I have a question on inverse prediction in Machine Learning/Data Science. Here I give a example to illustrate my question: I have 20 input features X = (x0, x1, ... x19) and 3 output variables Y = (y0, y1, y2). The number of training/test data usually small, such as <1000 items or even <100 in the training set.

In general, by using the machine learning toolbox (such as scikit learn), I can train the models (such as random forest, linear/polynomial regression and neural network) from X --> Y. But what I actually want to know is, for example, how should I set X, so that I can have y1 values in a specific range (for example y1 > 100).

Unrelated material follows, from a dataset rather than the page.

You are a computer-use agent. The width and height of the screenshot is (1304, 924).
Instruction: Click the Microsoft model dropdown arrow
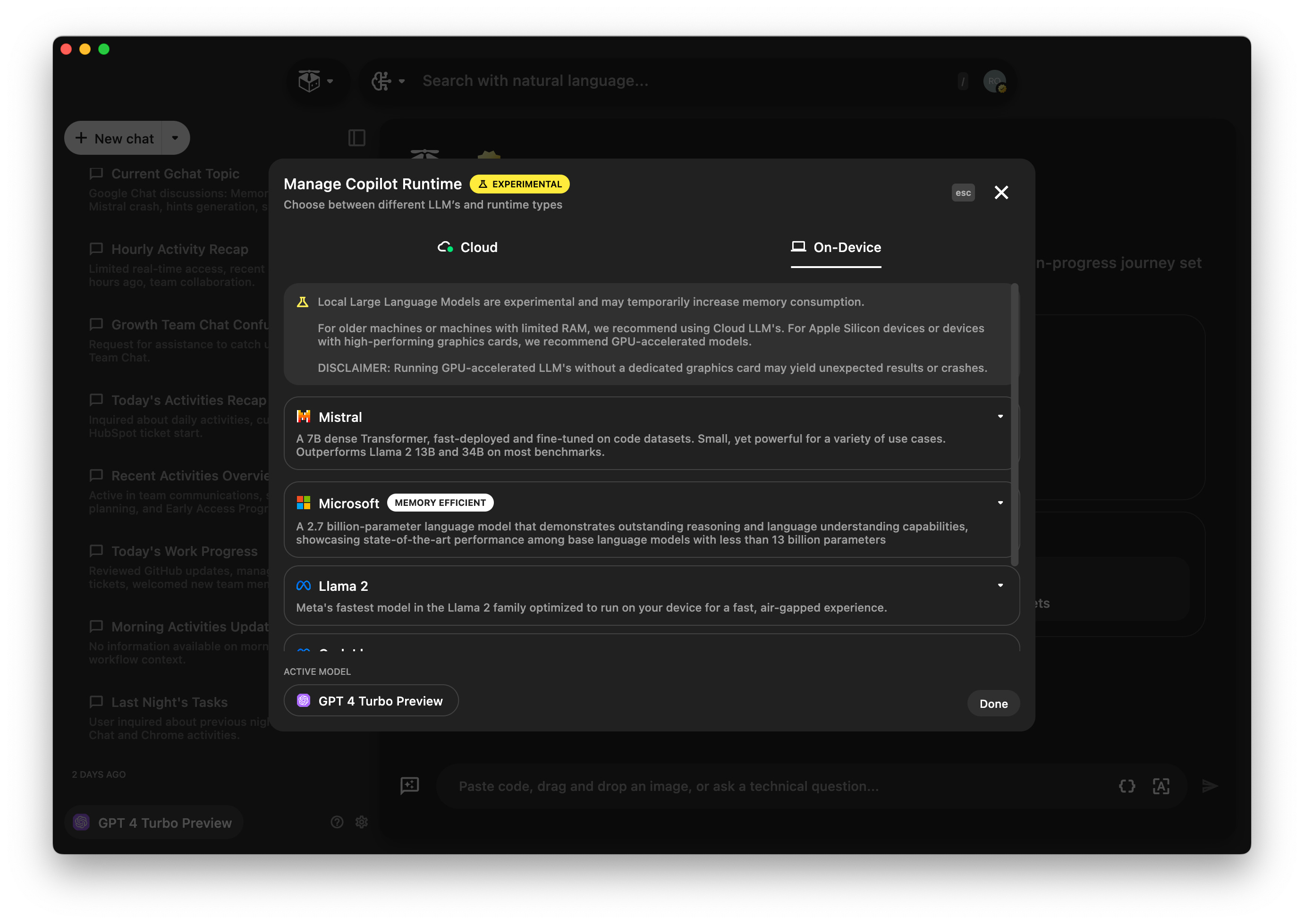click(1000, 502)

Does anyone know how to solve this kind of "inverse prediction"? There are two ways in my mind:

  1. Train the model in the normal way: X-->Y, then set a dense mesh in the high dimension X space. In this example, it is 20 dimensions. Then use all the point in this mesh as input data and throw them to the trained model. Select all the input points where the predicted y1 > 100. Finally, use some methods, such as clustering to look for some patterns in the selected data points.
  2. Direct learn models from Y to X. Then, set a dense mesh in the high dimension Y space, where let y1 > 100. Then use the trained models to calculate the X data points.

The second method might be OK when the Y also have high dimensions. But usually, in my application, Y is very low-dimension and X is very high-dimension, which makes me think method 2 is not very practical.

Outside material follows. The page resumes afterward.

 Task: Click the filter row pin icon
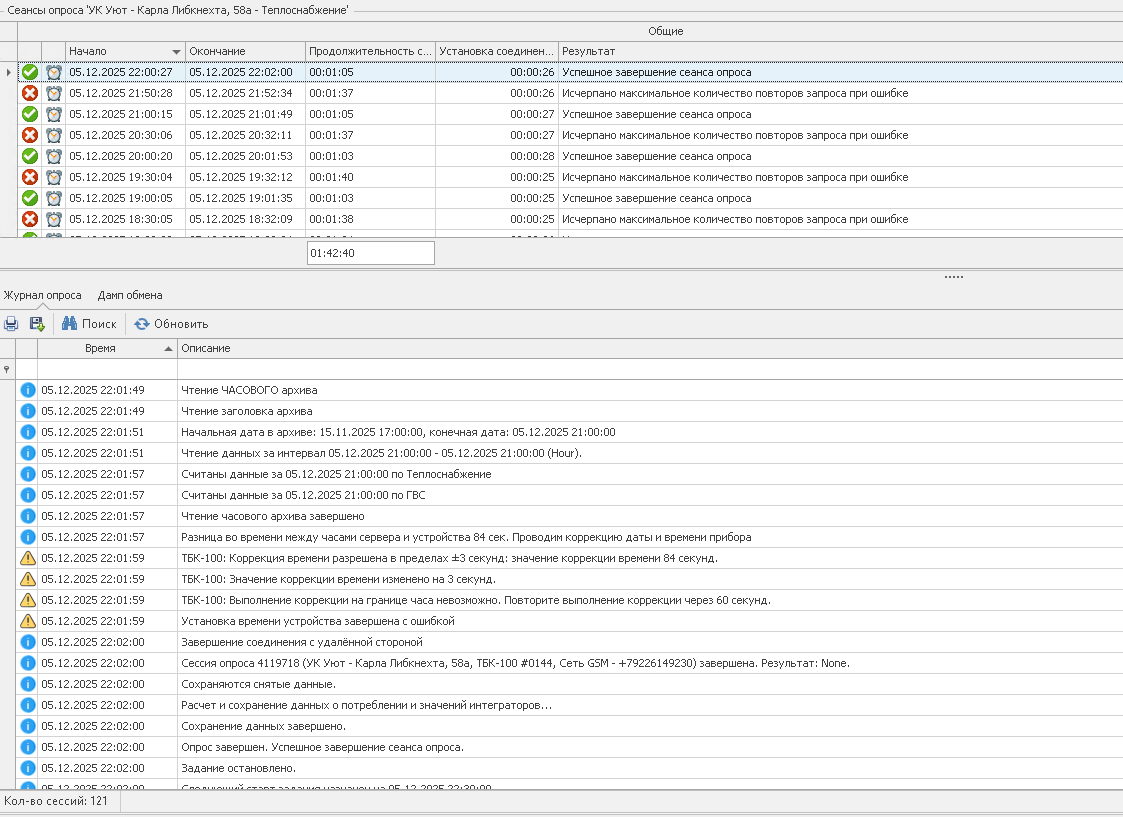point(8,369)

Does anyone have any new thoughts? I think this should be somehow very common in industry and maybe some people meet similar situation before.

Thank you!

1
This is generically called an "inverse problem"; a web search will find some resources. In this case, you have F which maps more dimensions m into less dimensions n. If F is differentiable, I'm pretty sure that this implies that sets of dimension m minus n in X map into points of dimension Y. That is, all of those points map in X map to the same point in Y. So any of those points are solutions of your inverse problem. You can look for the point which satisfies some criterion such as a minimum norm criterion. - Robert Dodier
To find a solution, try minimizing (F(X) - Y)^2 + G(X) with respect to X, where Y is your target and G is some criterion applied to X in the equivalence class F(X) = Y, such as the norm of X squared. You can apply a gradient based approach if F is differentiable, such as a neural network. Not sure what the picture looks like if F is non-differentiable such as a decision tree. - Robert Dodier
Hi Rocco, were you able to solve this problem? I am facing a similar problem and would like to know how your approach went. Thanks! - user3451660

1 Answers

0
votes

From what I understand of your needs, #1 is an excellent fit for this problem. I recommend that you use a simple binary classifier SVM to discriminate good/bad X vectors. SVM works well with high-dimensional spaces, and reading out the coefficients is easy in most SVM interfaces.